Start of WORKING DATA
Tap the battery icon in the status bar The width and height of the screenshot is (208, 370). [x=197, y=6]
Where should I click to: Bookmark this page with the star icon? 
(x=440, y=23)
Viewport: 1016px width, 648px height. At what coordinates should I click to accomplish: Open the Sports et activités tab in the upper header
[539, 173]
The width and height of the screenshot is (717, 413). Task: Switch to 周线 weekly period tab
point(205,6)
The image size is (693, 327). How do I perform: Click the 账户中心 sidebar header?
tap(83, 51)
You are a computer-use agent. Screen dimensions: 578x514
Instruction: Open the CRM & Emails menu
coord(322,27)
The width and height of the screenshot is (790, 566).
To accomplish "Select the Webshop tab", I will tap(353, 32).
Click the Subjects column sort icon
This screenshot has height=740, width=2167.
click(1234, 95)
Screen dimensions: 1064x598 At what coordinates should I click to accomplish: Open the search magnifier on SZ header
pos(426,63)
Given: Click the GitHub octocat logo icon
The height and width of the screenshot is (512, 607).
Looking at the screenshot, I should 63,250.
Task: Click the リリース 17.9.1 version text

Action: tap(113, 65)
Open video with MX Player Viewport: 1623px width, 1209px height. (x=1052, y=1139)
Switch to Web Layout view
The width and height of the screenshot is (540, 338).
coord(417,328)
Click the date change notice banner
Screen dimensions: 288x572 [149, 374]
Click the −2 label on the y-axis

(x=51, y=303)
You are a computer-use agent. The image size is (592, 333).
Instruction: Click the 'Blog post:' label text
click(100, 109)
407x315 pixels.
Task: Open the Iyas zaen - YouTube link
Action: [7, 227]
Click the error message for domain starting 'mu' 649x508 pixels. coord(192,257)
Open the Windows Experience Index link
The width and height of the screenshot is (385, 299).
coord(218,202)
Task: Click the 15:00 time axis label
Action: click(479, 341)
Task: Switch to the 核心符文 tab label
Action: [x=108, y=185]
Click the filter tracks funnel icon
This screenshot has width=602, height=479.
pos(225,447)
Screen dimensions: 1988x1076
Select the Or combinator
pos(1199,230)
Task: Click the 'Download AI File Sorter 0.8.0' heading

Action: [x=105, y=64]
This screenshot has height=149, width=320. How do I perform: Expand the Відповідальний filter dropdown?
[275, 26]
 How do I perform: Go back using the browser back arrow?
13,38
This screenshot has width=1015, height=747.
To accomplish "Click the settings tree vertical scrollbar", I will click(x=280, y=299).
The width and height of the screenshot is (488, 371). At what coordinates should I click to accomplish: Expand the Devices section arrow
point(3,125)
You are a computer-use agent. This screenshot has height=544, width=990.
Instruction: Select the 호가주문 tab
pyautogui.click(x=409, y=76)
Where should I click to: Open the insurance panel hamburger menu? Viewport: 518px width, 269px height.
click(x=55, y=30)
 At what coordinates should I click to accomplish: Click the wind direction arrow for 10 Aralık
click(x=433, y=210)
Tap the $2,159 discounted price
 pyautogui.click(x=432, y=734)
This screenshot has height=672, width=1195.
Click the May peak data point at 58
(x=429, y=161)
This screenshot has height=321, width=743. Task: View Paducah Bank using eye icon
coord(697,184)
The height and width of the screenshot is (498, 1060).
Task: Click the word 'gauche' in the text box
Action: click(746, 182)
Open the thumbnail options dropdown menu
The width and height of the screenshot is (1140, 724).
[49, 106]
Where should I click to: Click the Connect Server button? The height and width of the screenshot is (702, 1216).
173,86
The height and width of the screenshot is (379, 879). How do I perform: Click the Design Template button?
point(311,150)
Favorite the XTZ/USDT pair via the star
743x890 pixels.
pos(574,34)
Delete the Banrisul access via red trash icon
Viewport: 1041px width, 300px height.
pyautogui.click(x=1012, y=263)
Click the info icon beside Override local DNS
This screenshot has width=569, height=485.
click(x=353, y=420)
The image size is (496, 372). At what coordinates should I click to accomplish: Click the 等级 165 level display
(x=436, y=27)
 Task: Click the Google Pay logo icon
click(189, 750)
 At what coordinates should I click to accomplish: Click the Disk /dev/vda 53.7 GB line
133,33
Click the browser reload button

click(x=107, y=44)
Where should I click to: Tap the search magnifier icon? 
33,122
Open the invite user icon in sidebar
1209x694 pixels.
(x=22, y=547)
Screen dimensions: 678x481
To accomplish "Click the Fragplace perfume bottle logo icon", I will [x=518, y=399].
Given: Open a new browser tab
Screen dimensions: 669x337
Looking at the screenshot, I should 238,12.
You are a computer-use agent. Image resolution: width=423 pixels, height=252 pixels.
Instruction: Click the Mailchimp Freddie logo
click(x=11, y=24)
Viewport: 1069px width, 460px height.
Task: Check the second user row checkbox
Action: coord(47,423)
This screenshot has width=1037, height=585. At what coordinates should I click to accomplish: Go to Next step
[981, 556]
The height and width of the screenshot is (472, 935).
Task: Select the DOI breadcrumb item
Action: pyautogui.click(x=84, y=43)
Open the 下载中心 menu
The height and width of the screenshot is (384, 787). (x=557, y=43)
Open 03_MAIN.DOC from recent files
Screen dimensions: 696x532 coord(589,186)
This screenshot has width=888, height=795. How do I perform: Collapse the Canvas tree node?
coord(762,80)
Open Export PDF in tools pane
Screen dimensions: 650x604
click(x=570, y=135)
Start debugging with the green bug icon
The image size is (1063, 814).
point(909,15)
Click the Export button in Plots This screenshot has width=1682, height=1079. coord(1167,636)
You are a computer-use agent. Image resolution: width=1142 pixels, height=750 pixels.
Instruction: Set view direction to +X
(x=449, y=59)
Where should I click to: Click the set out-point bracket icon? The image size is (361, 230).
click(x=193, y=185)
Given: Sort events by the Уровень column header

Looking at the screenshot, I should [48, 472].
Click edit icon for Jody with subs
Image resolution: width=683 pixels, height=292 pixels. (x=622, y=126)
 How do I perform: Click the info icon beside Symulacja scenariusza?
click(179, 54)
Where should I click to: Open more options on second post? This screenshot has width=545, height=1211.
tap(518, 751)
End of WORKING DATA
Copy the entries again, starting at the line that contains "How do I perform: Go" and stopping after the line that contains "pyautogui.click(x=409, y=76)". Add 110 to every coordinate in the answers.

* _SOLUTION TO THIS PROBLEM_
 How do I perform: Go back using the browser back arrow?
123,148
This screenshot has width=1015, height=747.
To accomplish "Click the settings tree vertical scrollbar", I will click(x=390, y=409).
The width and height of the screenshot is (488, 371). At what coordinates should I click to accomplish: Expand the Devices section arrow
point(113,235)
You are a computer-use agent. This screenshot has height=544, width=990.
Instruction: Select the 호가주문 tab
pyautogui.click(x=519, y=186)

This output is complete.